──────── Excerpted data

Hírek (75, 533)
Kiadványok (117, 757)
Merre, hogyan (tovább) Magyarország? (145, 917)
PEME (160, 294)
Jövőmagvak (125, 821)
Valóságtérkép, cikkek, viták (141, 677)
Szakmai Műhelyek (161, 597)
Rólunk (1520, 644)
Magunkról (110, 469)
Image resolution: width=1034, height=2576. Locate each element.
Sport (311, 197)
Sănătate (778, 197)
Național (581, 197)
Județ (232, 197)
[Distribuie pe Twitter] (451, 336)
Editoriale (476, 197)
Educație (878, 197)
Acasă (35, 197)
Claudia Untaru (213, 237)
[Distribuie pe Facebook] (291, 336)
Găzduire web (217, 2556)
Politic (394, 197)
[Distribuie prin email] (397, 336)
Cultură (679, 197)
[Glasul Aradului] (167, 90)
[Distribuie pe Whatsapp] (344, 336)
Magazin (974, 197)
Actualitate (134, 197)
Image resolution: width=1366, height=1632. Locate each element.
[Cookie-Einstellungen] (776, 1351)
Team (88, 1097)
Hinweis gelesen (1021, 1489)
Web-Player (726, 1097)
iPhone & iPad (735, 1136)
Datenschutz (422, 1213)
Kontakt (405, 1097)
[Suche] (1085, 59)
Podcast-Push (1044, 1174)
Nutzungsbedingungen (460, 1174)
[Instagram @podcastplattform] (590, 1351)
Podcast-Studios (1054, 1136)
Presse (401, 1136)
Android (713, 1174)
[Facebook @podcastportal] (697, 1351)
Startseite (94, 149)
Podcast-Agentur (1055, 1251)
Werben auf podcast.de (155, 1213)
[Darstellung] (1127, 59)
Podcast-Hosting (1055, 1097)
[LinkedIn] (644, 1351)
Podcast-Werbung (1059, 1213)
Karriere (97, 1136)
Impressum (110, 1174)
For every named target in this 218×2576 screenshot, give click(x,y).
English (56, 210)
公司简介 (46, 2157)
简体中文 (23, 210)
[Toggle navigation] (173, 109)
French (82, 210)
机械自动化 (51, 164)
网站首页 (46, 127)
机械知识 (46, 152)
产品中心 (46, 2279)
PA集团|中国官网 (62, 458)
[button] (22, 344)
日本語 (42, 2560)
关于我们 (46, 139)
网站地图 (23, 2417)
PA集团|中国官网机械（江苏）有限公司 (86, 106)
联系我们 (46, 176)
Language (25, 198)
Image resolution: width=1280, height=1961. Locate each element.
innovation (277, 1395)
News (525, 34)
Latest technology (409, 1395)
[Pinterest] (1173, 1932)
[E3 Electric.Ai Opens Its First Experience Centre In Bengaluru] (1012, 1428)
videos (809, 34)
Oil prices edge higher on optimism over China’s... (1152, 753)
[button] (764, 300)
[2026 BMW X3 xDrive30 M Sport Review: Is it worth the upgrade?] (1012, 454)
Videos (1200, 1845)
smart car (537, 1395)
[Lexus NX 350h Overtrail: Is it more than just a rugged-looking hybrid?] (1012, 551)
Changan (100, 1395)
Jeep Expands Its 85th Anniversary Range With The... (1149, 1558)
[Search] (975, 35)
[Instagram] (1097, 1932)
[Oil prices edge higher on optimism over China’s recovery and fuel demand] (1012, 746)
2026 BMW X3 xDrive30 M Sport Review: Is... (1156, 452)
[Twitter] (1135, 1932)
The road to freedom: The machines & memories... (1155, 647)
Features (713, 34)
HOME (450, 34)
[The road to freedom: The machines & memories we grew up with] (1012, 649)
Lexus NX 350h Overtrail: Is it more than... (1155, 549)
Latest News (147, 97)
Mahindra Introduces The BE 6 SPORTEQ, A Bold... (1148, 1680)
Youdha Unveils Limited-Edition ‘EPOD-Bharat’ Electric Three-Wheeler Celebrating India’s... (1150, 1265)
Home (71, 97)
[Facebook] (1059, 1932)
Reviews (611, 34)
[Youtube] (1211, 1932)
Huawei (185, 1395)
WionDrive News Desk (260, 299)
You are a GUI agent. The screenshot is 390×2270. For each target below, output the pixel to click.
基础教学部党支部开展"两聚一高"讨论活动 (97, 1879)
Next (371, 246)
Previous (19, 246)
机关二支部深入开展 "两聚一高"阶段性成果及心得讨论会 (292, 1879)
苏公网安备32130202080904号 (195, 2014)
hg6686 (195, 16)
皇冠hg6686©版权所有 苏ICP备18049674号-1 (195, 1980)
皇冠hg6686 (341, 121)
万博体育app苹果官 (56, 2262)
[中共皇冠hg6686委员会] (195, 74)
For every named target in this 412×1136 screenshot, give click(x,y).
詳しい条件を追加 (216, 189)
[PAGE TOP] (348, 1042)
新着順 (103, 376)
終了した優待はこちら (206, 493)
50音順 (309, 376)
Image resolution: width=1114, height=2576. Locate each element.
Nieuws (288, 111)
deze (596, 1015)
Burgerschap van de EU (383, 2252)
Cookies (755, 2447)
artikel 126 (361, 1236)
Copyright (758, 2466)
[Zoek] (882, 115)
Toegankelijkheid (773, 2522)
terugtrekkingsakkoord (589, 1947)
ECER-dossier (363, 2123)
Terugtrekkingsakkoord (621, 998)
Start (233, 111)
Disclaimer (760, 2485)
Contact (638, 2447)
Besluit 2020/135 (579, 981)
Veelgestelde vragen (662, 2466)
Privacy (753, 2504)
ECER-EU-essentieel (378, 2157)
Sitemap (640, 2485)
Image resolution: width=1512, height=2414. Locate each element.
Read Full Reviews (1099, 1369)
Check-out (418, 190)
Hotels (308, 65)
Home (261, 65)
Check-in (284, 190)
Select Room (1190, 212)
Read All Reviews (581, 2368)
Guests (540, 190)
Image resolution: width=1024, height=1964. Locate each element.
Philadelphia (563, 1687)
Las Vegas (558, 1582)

────────────────

(Description of the task)
Go back to the listing above. Copy word for word the lines from the one with "Politic (394, 197)" through the one with "[Facebook @podcastportal] (697, 1351)", and nothing more.

(Task response)
Politic (394, 197)
[Distribuie prin email] (397, 336)
Cultură (679, 197)
[Glasul Aradului] (167, 90)
[Distribuie pe Whatsapp] (344, 336)
Magazin (974, 197)
Actualitate (134, 197)
Image resolution: width=1366, height=1632. Locate each element.
[Cookie-Einstellungen] (776, 1351)
Team (88, 1097)
Hinweis gelesen (1021, 1489)
Web-Player (726, 1097)
iPhone & iPad (735, 1136)
Datenschutz (422, 1213)
Kontakt (405, 1097)
[Suche] (1085, 59)
Podcast-Push (1044, 1174)
Nutzungsbedingungen (460, 1174)
[Instagram @podcastplattform] (590, 1351)
Podcast-Studios (1054, 1136)
Presse (401, 1136)
Android (713, 1174)
[Facebook @podcastportal] (697, 1351)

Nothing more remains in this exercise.